The share of Hong Kong clients with a discretionary portfolio management account has surpassed Singapore, according to a study by financial software provider Avaloq, despite the market's historical tendency towards self-directed investing.
Numerous private banks aspire to achieve higher levels of asset penetration for discretionary portfolio management (DPM) services. This is due not only to its ability to generate predictable recurring income but also to manage client wealth under a disciplined approach.
Although Hongkongers are well known for their tendency towards self-directed investing, they are also increasingly open to delegation.
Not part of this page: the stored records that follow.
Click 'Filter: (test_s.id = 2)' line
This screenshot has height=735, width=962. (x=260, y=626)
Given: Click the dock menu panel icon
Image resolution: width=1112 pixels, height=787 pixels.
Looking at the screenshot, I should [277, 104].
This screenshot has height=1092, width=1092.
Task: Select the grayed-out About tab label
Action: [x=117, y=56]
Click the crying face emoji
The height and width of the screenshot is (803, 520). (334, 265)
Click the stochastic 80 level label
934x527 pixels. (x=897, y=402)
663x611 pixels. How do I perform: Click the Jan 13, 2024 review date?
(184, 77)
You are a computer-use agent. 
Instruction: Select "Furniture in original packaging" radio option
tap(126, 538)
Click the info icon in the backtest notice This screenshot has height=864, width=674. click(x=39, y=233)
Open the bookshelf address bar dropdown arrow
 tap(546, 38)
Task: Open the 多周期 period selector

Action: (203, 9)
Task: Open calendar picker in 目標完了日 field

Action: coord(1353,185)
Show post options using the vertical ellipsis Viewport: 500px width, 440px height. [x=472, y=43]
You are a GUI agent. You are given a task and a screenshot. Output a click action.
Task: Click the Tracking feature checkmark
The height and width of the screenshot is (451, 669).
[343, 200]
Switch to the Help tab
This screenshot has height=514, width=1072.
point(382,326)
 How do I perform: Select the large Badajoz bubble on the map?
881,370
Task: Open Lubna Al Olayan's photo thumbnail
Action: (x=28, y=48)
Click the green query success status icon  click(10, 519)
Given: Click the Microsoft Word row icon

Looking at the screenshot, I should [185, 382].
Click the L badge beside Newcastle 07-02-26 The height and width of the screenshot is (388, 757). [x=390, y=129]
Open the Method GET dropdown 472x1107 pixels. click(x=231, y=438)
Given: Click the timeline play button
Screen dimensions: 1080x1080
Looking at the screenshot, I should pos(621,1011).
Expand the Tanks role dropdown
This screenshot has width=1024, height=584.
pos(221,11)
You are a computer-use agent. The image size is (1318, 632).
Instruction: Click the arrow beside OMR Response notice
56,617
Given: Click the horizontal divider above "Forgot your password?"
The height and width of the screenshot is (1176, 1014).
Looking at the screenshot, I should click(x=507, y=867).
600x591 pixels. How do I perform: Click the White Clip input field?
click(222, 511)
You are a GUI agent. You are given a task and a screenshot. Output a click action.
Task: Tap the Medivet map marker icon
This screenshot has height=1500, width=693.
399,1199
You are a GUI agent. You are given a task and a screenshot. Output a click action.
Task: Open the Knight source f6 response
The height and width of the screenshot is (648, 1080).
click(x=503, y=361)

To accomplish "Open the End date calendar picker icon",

According to a study by Avaloq, 61 percent of respondents in Hong Kong said they currently invest via DPM, marking a substantial increase compared to 2022.
«In Hong Kong, we see private banks and wealth managers increasingly move away from the traditional transaction fee model to a flat fee model dominated by DPM services,» said Pascal Wengi, managing director for APAC, the Middle East and Africa at Avaloq. «This trend is partly driven by regulatory demands for improved fee transparency as well as financial institutions’ desire for more predictable revenue streams.»
Singapore, Japan
DPM penetration by the number of clients in Hong Kong surpassed Singapore (53 percent) and Japan (22 percent), the two other Asian markets surveyed. There were no figures indicating the amount of assets invested.
The survey was conducted online in February and March 2023 with 3,000 investors aged 18 and above in six European and Asian markets: Germany, Switzerland, the UK, Hong Kong, Japan and Singapore (500 respondents per market). 57 percent were mass affluent ($250,000 to $1 million in investable assets), 37 percent were high net worth individuals ($1 million to $50 million) and 6 percent were ultra-high net worth individuals (more than $50 million).